A year or two ago there was a small article (two or three pages) about a company in California (I think LA) that was taking logs from various tree removal jobs in the city and cutting the logs into lumber. It was more or less an environmental project to use that lumber and to sell it as specialty lumber instead of it ending up in the garbage dump.
I have looked in all of my old copies of Fine Woodworking but obviously I have misplaced that copy.
I have tried using the index search on the website with no luck.
Does anyone know what issue that was in?
I am thinking of doing a small company to do the same type of project in Houston and I wanted to talk to the owner of the sawmill/woodlot in LA to discuss economic feasibility.
Replies
You might consider contacting folks who have bandmills like the woodmizer. etc. The big issue is nails and metal embedded in the wood. We do a lot of recycled timbers but it's not the same as the metal is nails, spikes, etc put in after the milling of the timbers. Replacing teeth on a circle saw is more expensive than replacing a band. You should be able to come up with feasibility pricing through other methods.

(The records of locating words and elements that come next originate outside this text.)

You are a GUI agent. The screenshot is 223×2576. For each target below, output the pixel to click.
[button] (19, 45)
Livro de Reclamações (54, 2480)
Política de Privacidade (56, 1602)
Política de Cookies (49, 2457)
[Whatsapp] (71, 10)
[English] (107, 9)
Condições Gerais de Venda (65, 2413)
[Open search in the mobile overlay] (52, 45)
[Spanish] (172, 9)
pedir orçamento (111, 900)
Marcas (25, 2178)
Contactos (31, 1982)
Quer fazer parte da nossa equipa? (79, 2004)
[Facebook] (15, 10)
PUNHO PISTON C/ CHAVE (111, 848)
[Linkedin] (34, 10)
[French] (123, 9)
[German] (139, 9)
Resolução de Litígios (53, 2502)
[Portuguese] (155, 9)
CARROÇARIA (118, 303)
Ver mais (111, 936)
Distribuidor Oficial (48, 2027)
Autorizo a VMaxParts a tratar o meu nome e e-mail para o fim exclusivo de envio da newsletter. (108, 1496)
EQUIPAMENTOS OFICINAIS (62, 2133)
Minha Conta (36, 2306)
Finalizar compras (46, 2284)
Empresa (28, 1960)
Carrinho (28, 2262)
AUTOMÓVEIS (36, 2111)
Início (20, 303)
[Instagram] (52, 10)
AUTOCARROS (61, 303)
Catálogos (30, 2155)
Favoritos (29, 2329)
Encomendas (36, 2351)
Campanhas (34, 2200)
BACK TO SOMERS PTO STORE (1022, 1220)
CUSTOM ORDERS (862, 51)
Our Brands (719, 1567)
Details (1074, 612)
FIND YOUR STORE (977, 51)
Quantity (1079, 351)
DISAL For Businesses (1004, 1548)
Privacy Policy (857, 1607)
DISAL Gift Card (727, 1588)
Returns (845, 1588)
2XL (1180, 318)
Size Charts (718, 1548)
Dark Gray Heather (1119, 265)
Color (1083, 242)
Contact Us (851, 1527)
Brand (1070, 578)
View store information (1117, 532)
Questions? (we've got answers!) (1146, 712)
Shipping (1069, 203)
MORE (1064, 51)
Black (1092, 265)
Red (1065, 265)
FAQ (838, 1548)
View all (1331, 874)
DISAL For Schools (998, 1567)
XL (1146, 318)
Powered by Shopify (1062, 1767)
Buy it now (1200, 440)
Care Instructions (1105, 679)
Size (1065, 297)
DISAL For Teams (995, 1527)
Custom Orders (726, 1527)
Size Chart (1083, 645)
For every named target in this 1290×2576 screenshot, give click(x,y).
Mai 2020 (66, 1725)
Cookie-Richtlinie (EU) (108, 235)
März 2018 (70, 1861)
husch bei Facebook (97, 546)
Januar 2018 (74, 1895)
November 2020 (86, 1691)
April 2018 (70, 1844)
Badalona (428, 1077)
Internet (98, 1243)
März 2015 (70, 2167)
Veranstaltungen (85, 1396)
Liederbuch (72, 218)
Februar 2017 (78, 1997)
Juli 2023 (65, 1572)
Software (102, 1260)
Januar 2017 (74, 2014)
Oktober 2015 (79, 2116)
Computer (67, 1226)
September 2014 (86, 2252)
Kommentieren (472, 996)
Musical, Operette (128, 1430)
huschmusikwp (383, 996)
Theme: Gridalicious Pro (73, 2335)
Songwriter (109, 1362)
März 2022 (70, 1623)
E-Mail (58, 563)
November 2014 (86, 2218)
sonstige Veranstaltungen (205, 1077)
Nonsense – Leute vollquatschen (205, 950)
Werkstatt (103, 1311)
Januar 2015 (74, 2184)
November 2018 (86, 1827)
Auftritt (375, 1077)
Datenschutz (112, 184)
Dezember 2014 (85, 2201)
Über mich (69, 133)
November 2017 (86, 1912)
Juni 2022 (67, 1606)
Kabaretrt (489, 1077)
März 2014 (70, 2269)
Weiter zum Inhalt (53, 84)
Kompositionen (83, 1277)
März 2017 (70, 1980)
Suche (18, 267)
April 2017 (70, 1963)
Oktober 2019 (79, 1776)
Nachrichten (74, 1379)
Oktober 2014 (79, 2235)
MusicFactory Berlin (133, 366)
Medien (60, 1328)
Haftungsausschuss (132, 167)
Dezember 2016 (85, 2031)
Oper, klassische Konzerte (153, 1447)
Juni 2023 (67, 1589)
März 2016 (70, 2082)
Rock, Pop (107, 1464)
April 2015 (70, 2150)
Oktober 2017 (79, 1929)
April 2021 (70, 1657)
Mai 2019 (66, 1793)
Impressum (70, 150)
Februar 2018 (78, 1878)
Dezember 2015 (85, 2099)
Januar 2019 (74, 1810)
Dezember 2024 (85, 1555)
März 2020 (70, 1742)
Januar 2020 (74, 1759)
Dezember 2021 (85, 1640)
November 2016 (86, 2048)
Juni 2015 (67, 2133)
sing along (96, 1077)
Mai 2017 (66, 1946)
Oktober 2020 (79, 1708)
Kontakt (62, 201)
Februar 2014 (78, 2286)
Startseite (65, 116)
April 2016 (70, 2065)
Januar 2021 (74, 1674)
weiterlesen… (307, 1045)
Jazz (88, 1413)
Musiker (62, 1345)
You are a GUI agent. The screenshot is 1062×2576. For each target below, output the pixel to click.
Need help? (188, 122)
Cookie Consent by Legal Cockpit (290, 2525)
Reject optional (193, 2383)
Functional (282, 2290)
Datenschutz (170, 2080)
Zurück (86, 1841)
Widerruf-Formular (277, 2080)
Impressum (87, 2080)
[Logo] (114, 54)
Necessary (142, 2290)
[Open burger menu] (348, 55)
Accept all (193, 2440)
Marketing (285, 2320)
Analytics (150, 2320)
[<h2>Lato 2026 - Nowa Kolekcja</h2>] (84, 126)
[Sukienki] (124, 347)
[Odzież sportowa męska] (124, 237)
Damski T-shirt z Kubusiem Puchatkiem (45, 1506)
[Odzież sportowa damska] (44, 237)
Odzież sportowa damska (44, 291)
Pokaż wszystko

I work for our local parks (and forestry) dept and I would guess that it would be hard to make any money doing it. first off municipal trees are normally loaded with nails and wire and anything else people can hammer into them. I have hit chunks of rebar in the middle of 20" maples before along with rocks and anything else you can imagine.
Second material handleing in a habitated area is much more complicated. Most city tree work is done to eliminate dead hollowed or diseased wood anyway, seldom do you cut a tree down that has even a very good trunk. occasionally when you get a good storm some good may uproot but thats the exception rather than the rule. a couple of years ago I brought home 5 @26" hickory 12' long logs that I was gonna have sawn. ended up not doing it and they went to the firewood pile. Nice tree to straight as an arrow, no branches forever. came out of one of our parks.
There's an outfit in the San Francisco area working at that: http://www.recycletrees.org/. There's also one in Fresno, but I don't have the name.
Are there any hardwoods around Houston besides maybe Live Oak that would be fit for lumber? Lots of rain equates to fast growing and hence poorer grade lumber. Pine, yeah, but hardwoods?
Also, like someone else said, around an urban area there would be just to many nails and other errata in the logs. I sawed into a railroad spike once with my chainsaw. Was goodbye chainsaw blade!